Una cruza

Tengo un animal singular, mitad gatito, mitad cordero. Lo heredé con una de las propiedades de mi padre. Sin embargo, sólo se desarrolló en mi tiempo, pues antes tenía más de cordero que de gatito. Ahora participa de ambas naturalezas por igual. Del gato, la cabeza y las uñas; del cordero, el tamaño y la figura; de ambos, los ojos, salvajes y encendidos; el pelo, suave y bien asentado; los movimientos, ora saltarines, ora lánguidos. Al sol, sobre el antepecho de la ventana, se hace una bola y ronronea. En el prado corre como enloquecido y apenas es posible alcanzarlo. Huye de los gatos y pretende atacar a los corderos. En noches de luna son las tejas su camino predilecto. No puede maullar y le repugnan las ratas.

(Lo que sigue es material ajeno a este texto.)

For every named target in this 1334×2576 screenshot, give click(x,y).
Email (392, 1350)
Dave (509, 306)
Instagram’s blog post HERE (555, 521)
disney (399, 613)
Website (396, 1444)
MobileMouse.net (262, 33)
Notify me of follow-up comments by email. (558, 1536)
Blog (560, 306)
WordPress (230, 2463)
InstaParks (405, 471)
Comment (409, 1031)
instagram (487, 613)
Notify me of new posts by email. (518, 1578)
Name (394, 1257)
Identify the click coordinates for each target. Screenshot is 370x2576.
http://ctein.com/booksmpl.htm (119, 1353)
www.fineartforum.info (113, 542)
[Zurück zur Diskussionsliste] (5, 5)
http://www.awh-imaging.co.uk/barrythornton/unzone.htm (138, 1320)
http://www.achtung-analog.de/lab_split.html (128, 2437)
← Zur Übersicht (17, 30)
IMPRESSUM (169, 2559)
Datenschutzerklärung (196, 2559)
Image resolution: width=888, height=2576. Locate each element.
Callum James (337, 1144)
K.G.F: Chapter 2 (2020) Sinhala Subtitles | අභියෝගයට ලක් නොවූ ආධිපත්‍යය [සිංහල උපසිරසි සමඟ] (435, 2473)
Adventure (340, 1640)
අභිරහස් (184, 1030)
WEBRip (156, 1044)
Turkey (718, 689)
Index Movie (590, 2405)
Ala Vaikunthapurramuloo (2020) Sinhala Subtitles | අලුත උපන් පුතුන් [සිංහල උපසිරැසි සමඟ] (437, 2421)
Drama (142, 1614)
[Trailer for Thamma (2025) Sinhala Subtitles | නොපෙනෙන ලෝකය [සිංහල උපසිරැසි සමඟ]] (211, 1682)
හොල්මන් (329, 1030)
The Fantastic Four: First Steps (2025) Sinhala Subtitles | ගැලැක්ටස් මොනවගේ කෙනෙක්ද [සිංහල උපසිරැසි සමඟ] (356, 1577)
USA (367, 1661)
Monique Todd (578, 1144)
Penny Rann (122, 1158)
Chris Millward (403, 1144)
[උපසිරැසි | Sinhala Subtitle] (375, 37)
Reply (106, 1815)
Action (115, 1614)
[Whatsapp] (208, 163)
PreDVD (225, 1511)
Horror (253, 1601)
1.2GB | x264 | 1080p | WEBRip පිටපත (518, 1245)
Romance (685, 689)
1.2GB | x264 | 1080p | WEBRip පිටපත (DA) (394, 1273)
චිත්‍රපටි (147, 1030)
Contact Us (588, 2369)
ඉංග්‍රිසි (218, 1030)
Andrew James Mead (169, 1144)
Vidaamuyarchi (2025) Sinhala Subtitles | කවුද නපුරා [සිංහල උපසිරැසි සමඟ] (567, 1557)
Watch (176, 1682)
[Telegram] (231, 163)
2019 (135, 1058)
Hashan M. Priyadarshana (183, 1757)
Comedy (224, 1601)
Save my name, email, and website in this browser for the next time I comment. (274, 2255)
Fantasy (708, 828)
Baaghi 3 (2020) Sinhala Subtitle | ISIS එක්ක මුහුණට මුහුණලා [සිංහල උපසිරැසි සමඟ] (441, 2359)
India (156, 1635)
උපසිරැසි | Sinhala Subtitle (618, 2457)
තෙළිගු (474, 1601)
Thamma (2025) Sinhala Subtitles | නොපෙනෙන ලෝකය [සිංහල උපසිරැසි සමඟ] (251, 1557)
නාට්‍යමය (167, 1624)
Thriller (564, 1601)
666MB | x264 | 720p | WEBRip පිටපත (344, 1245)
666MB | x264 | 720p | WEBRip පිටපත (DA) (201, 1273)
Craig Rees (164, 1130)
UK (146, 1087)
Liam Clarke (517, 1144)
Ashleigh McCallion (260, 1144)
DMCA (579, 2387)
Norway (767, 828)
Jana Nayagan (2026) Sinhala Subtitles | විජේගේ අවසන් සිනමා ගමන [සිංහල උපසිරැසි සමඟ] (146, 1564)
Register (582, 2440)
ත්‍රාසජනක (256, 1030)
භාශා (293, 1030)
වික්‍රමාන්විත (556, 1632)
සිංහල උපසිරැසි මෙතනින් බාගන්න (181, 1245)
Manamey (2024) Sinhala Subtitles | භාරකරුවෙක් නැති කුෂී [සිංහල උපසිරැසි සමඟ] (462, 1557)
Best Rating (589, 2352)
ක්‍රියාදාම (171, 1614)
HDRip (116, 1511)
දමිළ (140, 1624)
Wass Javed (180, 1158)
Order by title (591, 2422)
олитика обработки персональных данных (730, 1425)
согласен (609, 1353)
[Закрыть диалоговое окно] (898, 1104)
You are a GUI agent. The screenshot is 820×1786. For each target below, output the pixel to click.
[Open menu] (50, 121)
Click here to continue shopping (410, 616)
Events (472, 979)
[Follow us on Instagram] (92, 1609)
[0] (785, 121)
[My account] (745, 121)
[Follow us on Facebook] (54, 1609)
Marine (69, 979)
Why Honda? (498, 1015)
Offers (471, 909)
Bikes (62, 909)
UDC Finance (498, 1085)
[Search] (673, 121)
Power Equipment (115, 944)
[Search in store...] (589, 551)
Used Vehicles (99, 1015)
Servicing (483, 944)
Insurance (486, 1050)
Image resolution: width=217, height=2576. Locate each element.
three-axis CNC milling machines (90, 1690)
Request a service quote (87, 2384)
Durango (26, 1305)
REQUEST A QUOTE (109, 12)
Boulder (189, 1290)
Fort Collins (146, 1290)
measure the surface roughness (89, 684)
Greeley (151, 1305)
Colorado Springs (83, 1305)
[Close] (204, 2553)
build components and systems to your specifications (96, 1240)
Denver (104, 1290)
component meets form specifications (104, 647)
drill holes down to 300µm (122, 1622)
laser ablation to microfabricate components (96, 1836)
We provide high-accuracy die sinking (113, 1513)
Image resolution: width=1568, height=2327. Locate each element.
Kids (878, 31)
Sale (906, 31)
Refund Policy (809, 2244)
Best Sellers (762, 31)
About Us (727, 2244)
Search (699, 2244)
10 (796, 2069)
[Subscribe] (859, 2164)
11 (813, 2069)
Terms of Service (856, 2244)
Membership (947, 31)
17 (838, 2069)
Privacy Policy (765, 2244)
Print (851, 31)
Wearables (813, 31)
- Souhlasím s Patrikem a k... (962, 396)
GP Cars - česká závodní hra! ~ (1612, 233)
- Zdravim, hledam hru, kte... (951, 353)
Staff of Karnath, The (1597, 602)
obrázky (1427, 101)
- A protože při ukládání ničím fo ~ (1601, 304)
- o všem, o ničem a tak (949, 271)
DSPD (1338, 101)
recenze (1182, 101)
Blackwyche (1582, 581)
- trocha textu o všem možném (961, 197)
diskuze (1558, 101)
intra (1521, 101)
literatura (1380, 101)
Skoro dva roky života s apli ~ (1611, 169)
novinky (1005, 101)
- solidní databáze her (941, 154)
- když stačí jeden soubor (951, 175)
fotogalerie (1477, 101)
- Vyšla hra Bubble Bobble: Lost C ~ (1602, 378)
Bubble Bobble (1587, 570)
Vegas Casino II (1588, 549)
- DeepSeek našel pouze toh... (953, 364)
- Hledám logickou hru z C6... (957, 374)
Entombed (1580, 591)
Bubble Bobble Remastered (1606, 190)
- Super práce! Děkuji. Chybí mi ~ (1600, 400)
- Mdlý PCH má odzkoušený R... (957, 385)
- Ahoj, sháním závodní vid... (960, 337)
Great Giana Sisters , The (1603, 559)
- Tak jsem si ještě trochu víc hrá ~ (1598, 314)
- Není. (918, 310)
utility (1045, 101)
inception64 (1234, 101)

Es capaz de pasar horas enteras en acecho ante el gallinero, pero hasta ahora no ha aprovechado jamás la ocasión de matar. Lo alimento con leche dulce; es lo que le sienta mejor. La bebe sorbiéndola a largos tragos por entre sus dientes feroces. Naturalmente, es todo un espectáculo para los niños. El domingo por la mañana es hora de visitas. Pongo el animalito sobre mis rodillas y los niños de todo el vecindario se paran a mi alrededor.

Entonces son formuladas las preguntas más maravillosas, ésas que ningún ser humano puede contestar: por qué hay sólo un animal como ése, por qué lo tengo precisamente yo, si antes que él existió ya otro animal así y cómo será una vez muerto, si se siente muy solo, por qué no tiene cría, cómo se llama, etcétera.

No me tomo el trabajo de contestar, y me contento con mostrar, sin más explicaciones, aquello que poseo. A veces, los niños vienen con gatos y una vez, hasta trajeron dos corderos. Pero contrariamente a sus esperanzas, no se produjeron escenas de reconocimiento. Los animales se miraban tranquilamente con ojos animales y consideraron sin duda, recíprocamente, su existencia como un hecho divino.

Sobre mis rodillas, este animal no conoce ni el miedo ni deseos de perseguir a nadie.

Acurrucado contra mí es como se siente mejor. Está apegado a la familia que lo crió. Esto no puede ser considerado, por cierto, como una muestra de fidelidad extraordinaria, sino como el recto instinto de un animal que en la tierra tiene innumerables parientes políticos, pero quizá ni un solo consanguíneo, y para el cual, por lo mismo, resulta sagrada la protección que ha hallado entre nosotros.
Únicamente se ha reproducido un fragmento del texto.